Weil sich die Ammoniten mit einer Kalkschale schützten, die nach ihrem Tod dem Zahn der Zeit trotzt, sind ihre Gehäuse "Leitfossilien" für verschiedene Epochen der Erdgeschichte. Geologen kennen eine ganze Reihe von ihnen. Seit der Mitte des 20. Jahrhunderts taucht in den Sedimenten von Gewässern jedoch ein neuer Typus von Leitfossil auf. Ähnlich wie die Ammoniten kommt es überall vor und übersteht viele Epochen. Im Gegensatz zu ihnen hat es aber nie gelebt: das Plastik.

"Untersuchen wir Sedimente in Seen oder der Tiefsee, finden wir winzige Kunststoff-Teilchen in fast allen Schichten, die sich seit dem Zweiten Weltkrieg dort abgelagert haben", fasst Leinfelder eine Reihe von Untersuchungen zusammen. In dieser Zeit begannen Strümpfe, Hemden, Hosen und Kleider aus Nylon und Perlon ihren Siegeszug um die Welt. Später folgten Verpackungsmaterialien aus Polyethylen und Polypropylen, deren rasche Verbreitung durch die geringen Kosten beschleunigt wurde: Wenn ihn ein Plastiksackerl nur wenige Cent kostet, gibt der Einzelhändler sie seinen Kunden gern kostenlos mit. Wirbt dann noch der Aufdruck der Firma um neue Kunden, rechnet sich das Service rasch.

Wurden in den 1950er Jahren weltweit zwei Millionen Tonnen Kunststoff im Jahr hergestellt, waren es 2014 ganze 311 Millionen Tonnen.
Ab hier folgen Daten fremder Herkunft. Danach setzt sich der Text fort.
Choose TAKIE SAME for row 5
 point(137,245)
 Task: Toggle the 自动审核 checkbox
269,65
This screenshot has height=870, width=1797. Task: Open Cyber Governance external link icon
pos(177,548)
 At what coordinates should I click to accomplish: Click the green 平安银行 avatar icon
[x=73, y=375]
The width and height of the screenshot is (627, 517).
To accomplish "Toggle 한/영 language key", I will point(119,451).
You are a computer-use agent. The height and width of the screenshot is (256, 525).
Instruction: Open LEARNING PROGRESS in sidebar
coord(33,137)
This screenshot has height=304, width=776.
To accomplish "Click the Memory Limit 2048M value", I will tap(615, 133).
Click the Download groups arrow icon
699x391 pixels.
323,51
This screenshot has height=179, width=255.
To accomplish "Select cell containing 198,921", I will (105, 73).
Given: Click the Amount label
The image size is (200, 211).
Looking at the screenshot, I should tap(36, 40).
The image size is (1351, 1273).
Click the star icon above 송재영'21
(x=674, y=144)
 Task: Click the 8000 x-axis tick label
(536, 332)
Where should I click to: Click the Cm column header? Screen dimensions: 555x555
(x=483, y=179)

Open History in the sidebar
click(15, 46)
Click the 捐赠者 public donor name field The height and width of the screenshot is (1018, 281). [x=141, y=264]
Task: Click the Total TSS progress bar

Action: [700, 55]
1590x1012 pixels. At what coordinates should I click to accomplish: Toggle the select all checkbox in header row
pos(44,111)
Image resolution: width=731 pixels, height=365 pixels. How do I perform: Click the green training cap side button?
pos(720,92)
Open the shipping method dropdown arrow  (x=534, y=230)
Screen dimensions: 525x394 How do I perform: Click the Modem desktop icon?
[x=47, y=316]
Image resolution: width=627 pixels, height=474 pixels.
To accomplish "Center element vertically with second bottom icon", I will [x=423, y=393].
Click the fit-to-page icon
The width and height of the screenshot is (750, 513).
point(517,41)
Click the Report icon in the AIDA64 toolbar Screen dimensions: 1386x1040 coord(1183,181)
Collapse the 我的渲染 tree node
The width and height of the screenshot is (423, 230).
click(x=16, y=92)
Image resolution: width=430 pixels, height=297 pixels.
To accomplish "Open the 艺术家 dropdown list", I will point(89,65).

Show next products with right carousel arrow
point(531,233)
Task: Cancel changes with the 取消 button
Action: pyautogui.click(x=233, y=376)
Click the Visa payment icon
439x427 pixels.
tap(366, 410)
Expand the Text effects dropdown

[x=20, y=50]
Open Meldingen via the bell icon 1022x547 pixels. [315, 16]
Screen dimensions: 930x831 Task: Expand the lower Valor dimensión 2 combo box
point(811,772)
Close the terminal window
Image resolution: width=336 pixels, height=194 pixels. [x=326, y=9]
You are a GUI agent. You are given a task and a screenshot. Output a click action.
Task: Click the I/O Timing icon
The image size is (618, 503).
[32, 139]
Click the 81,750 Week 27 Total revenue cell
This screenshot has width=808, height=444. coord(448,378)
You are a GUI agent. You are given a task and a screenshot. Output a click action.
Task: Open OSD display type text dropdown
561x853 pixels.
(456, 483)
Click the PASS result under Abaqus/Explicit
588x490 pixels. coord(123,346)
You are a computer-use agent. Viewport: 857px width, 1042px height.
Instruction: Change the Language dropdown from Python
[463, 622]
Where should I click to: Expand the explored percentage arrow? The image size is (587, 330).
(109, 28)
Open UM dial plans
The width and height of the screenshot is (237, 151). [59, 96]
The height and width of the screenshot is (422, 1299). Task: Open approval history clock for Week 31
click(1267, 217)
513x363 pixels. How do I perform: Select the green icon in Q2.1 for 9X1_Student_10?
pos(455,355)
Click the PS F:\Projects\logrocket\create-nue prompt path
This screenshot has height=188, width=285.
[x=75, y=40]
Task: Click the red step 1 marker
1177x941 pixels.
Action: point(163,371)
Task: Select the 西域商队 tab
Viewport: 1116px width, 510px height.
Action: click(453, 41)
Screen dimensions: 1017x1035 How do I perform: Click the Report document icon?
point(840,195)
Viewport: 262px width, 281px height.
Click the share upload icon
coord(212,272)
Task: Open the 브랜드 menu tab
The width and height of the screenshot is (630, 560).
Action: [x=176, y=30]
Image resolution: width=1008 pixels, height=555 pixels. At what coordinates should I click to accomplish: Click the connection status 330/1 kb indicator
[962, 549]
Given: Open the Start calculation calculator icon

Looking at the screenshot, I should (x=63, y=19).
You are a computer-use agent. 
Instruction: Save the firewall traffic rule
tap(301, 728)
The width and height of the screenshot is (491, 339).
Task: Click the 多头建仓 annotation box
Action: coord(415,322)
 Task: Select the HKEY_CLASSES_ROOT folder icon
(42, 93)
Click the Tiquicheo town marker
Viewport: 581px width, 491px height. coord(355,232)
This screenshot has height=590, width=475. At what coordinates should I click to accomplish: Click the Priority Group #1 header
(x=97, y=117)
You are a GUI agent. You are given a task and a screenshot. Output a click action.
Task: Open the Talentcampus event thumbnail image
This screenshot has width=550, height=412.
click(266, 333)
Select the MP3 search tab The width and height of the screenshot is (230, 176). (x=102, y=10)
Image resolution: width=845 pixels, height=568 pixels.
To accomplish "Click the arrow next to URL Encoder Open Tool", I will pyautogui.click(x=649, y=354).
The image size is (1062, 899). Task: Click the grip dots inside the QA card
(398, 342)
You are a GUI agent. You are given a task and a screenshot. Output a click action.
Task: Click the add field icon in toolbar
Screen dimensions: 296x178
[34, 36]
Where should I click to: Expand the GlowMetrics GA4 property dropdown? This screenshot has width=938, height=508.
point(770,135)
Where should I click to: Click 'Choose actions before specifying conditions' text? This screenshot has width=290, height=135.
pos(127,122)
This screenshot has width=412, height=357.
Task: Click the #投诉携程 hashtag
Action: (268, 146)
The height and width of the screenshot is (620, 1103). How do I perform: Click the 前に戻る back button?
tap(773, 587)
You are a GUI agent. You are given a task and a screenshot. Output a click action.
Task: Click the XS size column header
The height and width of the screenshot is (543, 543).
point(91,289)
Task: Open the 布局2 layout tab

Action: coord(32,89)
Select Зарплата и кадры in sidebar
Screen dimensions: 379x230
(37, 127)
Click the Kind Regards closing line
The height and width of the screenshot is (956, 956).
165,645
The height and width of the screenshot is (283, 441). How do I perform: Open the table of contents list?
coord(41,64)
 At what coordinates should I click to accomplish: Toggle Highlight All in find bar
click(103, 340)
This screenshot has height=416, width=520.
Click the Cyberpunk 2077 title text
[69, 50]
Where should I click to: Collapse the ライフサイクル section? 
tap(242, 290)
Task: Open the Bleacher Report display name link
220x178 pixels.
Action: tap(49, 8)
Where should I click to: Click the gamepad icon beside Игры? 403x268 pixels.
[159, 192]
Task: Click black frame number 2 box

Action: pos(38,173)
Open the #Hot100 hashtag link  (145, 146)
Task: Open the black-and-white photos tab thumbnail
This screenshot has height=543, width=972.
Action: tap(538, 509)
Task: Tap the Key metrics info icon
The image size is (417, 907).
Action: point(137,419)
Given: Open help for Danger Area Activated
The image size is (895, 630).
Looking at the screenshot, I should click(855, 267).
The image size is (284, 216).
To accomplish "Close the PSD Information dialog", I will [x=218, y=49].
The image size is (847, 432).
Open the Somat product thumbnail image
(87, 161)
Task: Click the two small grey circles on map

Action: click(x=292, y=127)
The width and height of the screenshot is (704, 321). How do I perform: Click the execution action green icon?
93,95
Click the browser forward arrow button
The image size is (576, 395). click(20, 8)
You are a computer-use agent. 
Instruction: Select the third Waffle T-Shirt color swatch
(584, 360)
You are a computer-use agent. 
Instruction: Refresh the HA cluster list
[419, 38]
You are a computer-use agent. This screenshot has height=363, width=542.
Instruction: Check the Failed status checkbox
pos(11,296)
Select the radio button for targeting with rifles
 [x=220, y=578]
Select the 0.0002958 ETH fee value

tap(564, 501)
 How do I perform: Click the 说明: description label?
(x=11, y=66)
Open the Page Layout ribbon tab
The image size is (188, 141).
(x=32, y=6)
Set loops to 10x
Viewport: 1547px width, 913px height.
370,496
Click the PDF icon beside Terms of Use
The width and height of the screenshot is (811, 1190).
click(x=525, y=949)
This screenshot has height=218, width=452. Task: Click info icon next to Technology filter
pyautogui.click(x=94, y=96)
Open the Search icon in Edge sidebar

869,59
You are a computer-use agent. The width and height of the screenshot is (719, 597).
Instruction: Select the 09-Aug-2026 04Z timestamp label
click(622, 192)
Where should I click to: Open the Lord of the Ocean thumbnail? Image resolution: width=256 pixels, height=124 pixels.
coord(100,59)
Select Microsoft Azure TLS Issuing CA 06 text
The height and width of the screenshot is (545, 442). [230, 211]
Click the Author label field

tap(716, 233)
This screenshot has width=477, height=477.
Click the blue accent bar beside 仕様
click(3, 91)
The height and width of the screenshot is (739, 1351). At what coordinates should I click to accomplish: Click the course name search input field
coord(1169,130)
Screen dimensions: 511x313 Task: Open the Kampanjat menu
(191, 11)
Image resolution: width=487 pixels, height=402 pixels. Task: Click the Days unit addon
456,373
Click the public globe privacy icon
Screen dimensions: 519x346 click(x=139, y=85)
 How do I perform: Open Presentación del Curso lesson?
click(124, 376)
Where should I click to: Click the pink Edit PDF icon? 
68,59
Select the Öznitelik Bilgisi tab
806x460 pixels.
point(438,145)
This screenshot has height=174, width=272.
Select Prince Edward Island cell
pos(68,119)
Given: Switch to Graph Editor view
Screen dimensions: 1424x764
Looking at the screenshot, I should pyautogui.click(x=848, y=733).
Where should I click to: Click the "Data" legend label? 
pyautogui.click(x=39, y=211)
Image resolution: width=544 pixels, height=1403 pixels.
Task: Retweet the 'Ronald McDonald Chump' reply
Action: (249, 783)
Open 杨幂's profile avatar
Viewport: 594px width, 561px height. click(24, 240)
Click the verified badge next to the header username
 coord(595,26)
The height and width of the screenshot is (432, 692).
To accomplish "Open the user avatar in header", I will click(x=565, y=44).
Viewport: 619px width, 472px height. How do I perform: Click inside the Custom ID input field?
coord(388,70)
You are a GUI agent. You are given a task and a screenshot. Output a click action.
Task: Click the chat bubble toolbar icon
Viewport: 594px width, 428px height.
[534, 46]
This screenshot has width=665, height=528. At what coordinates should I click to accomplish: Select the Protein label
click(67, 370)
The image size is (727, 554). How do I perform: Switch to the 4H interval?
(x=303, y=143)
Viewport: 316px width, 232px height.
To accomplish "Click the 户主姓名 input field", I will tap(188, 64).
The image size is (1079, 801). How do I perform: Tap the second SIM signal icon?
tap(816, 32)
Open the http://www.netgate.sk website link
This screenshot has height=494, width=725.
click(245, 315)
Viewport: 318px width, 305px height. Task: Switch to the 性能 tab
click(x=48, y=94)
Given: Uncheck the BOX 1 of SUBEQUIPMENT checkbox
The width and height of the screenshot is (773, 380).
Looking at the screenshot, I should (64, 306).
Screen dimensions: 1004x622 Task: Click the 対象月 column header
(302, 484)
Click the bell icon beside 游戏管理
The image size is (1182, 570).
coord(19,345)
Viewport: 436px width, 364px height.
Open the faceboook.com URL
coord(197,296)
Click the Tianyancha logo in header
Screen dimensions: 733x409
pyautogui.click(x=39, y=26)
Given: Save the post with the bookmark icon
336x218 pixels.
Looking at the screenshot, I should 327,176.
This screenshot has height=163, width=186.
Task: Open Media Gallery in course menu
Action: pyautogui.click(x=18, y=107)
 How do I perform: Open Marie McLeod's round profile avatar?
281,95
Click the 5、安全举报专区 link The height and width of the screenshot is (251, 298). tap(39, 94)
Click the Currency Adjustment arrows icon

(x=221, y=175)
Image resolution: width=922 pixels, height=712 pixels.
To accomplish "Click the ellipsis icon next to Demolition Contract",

Ein Viertel davon wird in China produziert. Die EU bringt zusammen mit Norwegen und der Schweiz weitere 20 Prozent dieser Kunststoffe auf den Markt und nahezu die gleiche Menge steuert Nordamerika bei.

Die Materialien begegnen den Menschen des 21. Jahrhunderts so häufig, dass wir Kunststoff-Teile meist nicht mehr bewusst wahrnehmen. Vom Dübel in der Wand über Werkstoffe in Telefonen, Küchengeräten oder Fahrrädern bis hin zu Isoliermaterialien an Fassaden sind Kunststoffe aus dem Alltag kaum wegzudenken. Allein Verpackungen machen in der EU 40 Prozent der gesamten Kunststoff-Produktion aus. 95 Milliarden Plastiktüten wurden laut EU-Kommission im Jahr 2010 in Umlauf gebracht. In den meisten Fällen werden sie nur ein einziges Mal verwendet. 36 Prozent des verwendeten Plastiks werden verbrannt, 26 Prozent recycelt und der Rest wandert auf Mülldeponien. In Entwicklungsländern gelangen laut Experten sogar bis zu 80 Prozent unkontrolliert in die Umwelt.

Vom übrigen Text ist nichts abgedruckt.